━━━ EXCERPTED RECORDS

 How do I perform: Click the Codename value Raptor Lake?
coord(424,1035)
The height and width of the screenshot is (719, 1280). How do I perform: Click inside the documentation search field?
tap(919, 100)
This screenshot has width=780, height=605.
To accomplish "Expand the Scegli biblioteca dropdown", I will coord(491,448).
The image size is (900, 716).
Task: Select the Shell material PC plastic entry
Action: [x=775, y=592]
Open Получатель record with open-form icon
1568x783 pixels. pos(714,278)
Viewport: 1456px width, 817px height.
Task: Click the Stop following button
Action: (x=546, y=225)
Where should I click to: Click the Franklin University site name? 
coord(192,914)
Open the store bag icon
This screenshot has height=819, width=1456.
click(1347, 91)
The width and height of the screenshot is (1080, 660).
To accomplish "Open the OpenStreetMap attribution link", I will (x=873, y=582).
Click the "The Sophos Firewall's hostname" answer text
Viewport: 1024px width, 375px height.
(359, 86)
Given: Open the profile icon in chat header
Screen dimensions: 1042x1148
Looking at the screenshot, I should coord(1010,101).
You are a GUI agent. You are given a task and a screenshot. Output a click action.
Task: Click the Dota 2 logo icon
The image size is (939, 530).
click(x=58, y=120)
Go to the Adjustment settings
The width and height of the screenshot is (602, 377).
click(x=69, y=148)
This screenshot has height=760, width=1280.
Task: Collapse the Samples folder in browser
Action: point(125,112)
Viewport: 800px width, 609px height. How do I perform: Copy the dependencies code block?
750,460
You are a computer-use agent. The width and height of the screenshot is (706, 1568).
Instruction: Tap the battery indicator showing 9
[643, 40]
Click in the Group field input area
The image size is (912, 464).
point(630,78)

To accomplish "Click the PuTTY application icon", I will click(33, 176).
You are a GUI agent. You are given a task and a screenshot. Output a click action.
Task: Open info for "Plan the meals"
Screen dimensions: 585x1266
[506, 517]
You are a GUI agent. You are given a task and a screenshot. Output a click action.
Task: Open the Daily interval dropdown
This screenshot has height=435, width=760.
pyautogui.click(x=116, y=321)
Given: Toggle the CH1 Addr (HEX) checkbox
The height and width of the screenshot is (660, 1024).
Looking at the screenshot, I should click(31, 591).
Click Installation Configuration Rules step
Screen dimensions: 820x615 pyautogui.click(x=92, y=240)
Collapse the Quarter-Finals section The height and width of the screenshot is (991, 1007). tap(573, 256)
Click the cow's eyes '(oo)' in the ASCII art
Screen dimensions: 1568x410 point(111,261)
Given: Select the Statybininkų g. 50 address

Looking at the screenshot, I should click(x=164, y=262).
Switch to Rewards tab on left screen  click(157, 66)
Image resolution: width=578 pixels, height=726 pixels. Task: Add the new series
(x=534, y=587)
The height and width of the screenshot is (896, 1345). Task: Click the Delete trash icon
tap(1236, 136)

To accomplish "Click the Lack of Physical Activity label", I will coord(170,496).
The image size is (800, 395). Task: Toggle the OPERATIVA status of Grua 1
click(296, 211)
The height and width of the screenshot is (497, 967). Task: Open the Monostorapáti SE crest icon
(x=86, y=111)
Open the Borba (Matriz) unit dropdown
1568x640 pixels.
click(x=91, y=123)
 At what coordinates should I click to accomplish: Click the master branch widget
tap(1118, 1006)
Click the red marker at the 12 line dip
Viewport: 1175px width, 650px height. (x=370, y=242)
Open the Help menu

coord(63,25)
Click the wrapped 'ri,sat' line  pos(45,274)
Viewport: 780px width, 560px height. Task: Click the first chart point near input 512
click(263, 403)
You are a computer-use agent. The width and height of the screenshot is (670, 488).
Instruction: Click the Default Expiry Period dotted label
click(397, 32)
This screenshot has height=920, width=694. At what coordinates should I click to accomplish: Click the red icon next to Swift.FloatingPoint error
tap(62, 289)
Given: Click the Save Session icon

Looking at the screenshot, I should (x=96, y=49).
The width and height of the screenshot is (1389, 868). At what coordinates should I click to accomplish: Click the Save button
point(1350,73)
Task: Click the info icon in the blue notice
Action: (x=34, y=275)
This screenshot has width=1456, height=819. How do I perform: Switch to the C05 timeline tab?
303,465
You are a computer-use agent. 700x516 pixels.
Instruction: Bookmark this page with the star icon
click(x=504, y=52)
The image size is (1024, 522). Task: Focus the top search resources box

━━━━━━

## TASK ITEM
Each of the records should be written out precisely as given.

## WRITTEN ANSWER
 How do I perform: Click the Codename value Raptor Lake?
coord(424,1035)
The height and width of the screenshot is (719, 1280). How do I perform: Click inside the documentation search field?
tap(919, 100)
This screenshot has width=780, height=605.
To accomplish "Expand the Scegli biblioteca dropdown", I will coord(491,448).
The image size is (900, 716).
Task: Select the Shell material PC plastic entry
Action: [x=775, y=592]
Open Получатель record with open-form icon
1568x783 pixels. pos(714,278)
Viewport: 1456px width, 817px height.
Task: Click the Stop following button
Action: (x=546, y=225)
Where should I click to: Click the Franklin University site name? 
coord(192,914)
Open the store bag icon
This screenshot has height=819, width=1456.
click(1347, 91)
The width and height of the screenshot is (1080, 660).
To accomplish "Open the OpenStreetMap attribution link", I will (x=873, y=582).
Click the "The Sophos Firewall's hostname" answer text
Viewport: 1024px width, 375px height.
(359, 86)
Given: Open the profile icon in chat header
Screen dimensions: 1042x1148
Looking at the screenshot, I should coord(1010,101).
You are a GUI agent. You are given a task and a screenshot. Output a click action.
Task: Click the Dota 2 logo icon
The image size is (939, 530).
click(x=58, y=120)
Go to the Adjustment settings
The width and height of the screenshot is (602, 377).
click(x=69, y=148)
This screenshot has height=760, width=1280.
Task: Collapse the Samples folder in browser
Action: point(125,112)
Viewport: 800px width, 609px height. How do I perform: Copy the dependencies code block?
750,460
You are a computer-use agent. The width and height of the screenshot is (706, 1568).
Instruction: Tap the battery indicator showing 9
[643, 40]
Click in the Group field input area
The image size is (912, 464).
point(630,78)

To accomplish "Click the PuTTY application icon", I will click(33, 176).
You are a GUI agent. You are given a task and a screenshot. Output a click action.
Task: Open info for "Plan the meals"
Screen dimensions: 585x1266
[506, 517]
You are a GUI agent. You are given a task and a screenshot. Output a click action.
Task: Open the Daily interval dropdown
This screenshot has height=435, width=760.
pyautogui.click(x=116, y=321)
Given: Toggle the CH1 Addr (HEX) checkbox
The height and width of the screenshot is (660, 1024).
Looking at the screenshot, I should click(31, 591).
Click Installation Configuration Rules step
Screen dimensions: 820x615 pyautogui.click(x=92, y=240)
Collapse the Quarter-Finals section The height and width of the screenshot is (991, 1007). tap(573, 256)
Click the cow's eyes '(oo)' in the ASCII art
Screen dimensions: 1568x410 point(111,261)
Given: Select the Statybininkų g. 50 address

Looking at the screenshot, I should click(x=164, y=262).
Switch to Rewards tab on left screen  click(157, 66)
Image resolution: width=578 pixels, height=726 pixels. Task: Add the new series
(x=534, y=587)
The height and width of the screenshot is (896, 1345). Task: Click the Delete trash icon
tap(1236, 136)

To accomplish "Click the Lack of Physical Activity label", I will coord(170,496).
The image size is (800, 395). Task: Toggle the OPERATIVA status of Grua 1
click(296, 211)
The height and width of the screenshot is (497, 967). Task: Open the Monostorapáti SE crest icon
(x=86, y=111)
Open the Borba (Matriz) unit dropdown
1568x640 pixels.
click(x=91, y=123)
 At what coordinates should I click to accomplish: Click the master branch widget
tap(1118, 1006)
Click the red marker at the 12 line dip
Viewport: 1175px width, 650px height. (x=370, y=242)
Open the Help menu

coord(63,25)
Click the wrapped 'ri,sat' line  pos(45,274)
Viewport: 780px width, 560px height. Task: Click the first chart point near input 512
click(263, 403)
You are a computer-use agent. The width and height of the screenshot is (670, 488).
Instruction: Click the Default Expiry Period dotted label
click(397, 32)
This screenshot has height=920, width=694. At what coordinates should I click to accomplish: Click the red icon next to Swift.FloatingPoint error
tap(62, 289)
Given: Click the Save Session icon

Looking at the screenshot, I should (x=96, y=49).
The width and height of the screenshot is (1389, 868). At what coordinates should I click to accomplish: Click the Save button
point(1350,73)
Task: Click the info icon in the blue notice
Action: (x=34, y=275)
This screenshot has width=1456, height=819. How do I perform: Switch to the C05 timeline tab?
303,465
You are a computer-use agent. 700x516 pixels.
Instruction: Bookmark this page with the star icon
click(x=504, y=52)
The image size is (1024, 522). Task: Focus the top search resources box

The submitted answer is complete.